C’est aussi pendant la guerre qu’Alan formule son unique demande en mariage : elle s’appelle Joan Clarke et lui apprend à tricoter ; il lui offre Tess d’Uberville et lui avoue son goût pour les garçons. Ils resteront amis. Excentrique et rêveur, Turing inquiète son voisinage quand il se promène à vélo le visage protégé d’un masque à gaz de l’armée. Nulle attaque aérienne en vue... c’est le rhume des foins qui menace. Ou quand il refuse de signer sa pièce d’identité parce que sur le document est inscrit : « toute mention manuscrite est interdite ».

« Ce qui m’intéresse, écrit-il alors, n’est pas de mettre au point un cerveau puissant, rien qu’un cerveau médiocre, dans le genre de celui du président de l’American Telephone and Telegraph Company. » Pierre après pierre, ses recherches mathématiques précisent le futur immédiat de l’ordinateur.

Victime de la loi qui a déjà condamné Oscar Wilde

Absorbé par ses recherches, Turing n’accorde guère de temps à sa vie privée. A Cambridge, il connaît bien quelques histoires avec des étudiants mais la « vie conjugale » n’est pas son fort.
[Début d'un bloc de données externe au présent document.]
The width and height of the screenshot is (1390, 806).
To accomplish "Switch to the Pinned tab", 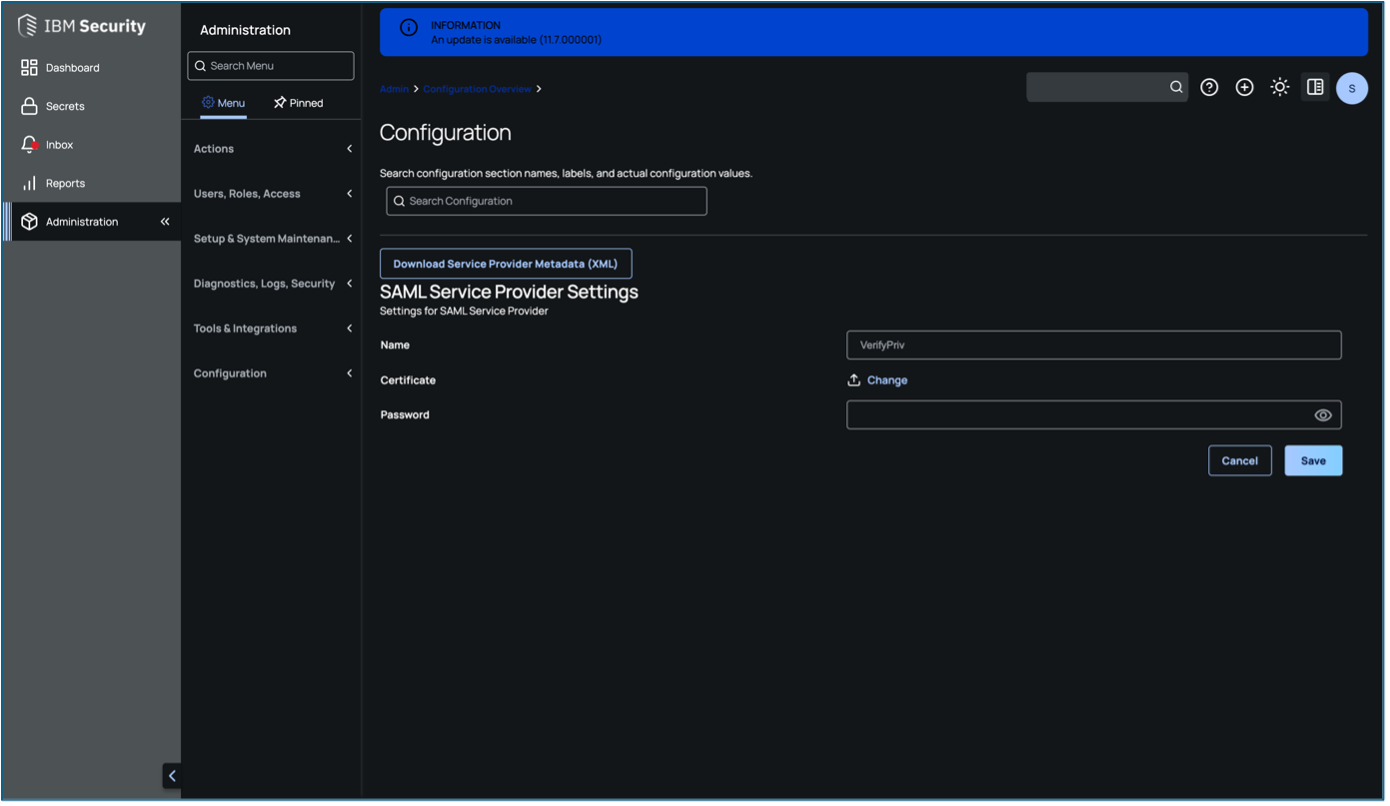I will point(298,102).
Alors de temps à autre, il se met en chasse, se rend sur Oxford Street à Manchester où faisant mine de contempler les vitrines, il scrute le reflet des garçons qui passent. Est-il possible d’aborder celui-ci ? Acceptera-t-il une invitation à dîner ? Dans l’Angleterre des années 50, draguer dans la rue est loin d’être évident. C’est pourtant ainsi qu’il fait la connaissance d’Arnold Murray.
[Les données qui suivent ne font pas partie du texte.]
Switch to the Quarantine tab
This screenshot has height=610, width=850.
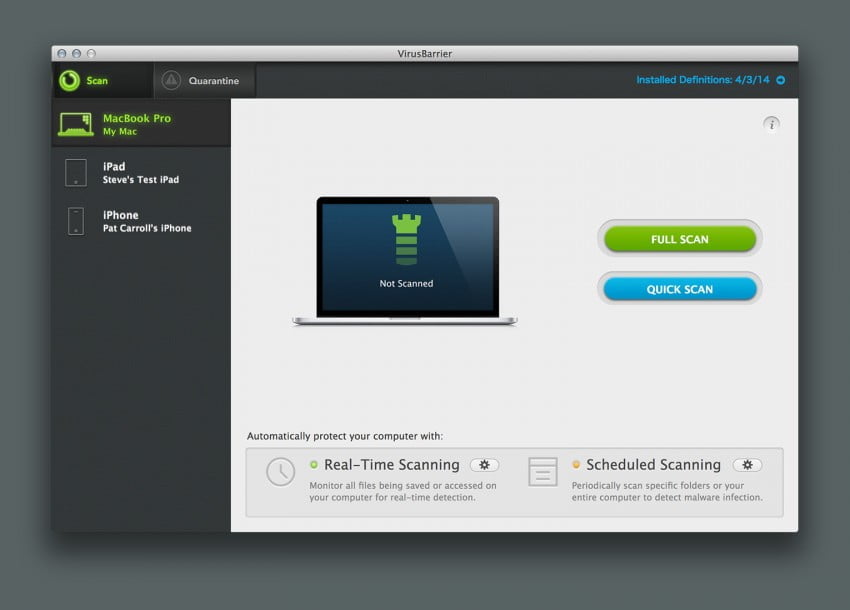(x=213, y=81)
Alan propose de l’argent, Arnold se défend d’être vénal. Pourtant le lendemain, de l’argent manque dans son portefeuille. Un jour, Turing découvre que son appartement a été cambriolé. Rien de bien important n’a disparu, le mathématicien se rend cependant au commissariat et dépose plainte. Autant dire se jette dans la gueule du loup...

Alan apprend d’Arnold le nom du cambrioleur, renseigné par lui. Pendant la nuit, il dissimule le verre dans lequel a bu Arnold afin de comparer les empreintes avec celles laissées par le prétendu voleur. Au commissariat, il s’embrouille dans ses déclarations... trop tard, les empreintes sur le verre sont bien identifiées comme appartenant à un certain Harry, connu de la police. Arrêté, le voleur dit avoir été informé par Arnold qui « faisait des trucs chez Alan ».
- Quels « trucs « demande la police à Alan Turing qui sans honte reconnaît « une histoire avec Arnold ».
- Quel genre d’histoire demande la police ?
- Attouchements, masturbation, 69, répond Turing.

Le savant rédige lui-même le rapport de cinq pages dans lequel il raconte sans le moindre remords sa relation homosexuelle. Et sûr d’avoir fait ce qu’il convient de faire, il offre même du vin aux policiers !

Le « crime » tombe sous la loi. Qualification : « Gross Indecency contrary to Section 11 of the Criminal Law Amendment Act 1885 ». Il s’applique à n’importe quel adulte mâle, quelque soit son âge, sa situation sociale, que l’affaire se soit passée dans un lieu public ou privé. La même loi condamnait Oscar Wilde soixante ans plus tôt ! Turing a surtout le tort de croire que l’homosexualité ne sera bientôt plus considérée comme un délit et qu’en conséquence, il n’encoure pas de peine.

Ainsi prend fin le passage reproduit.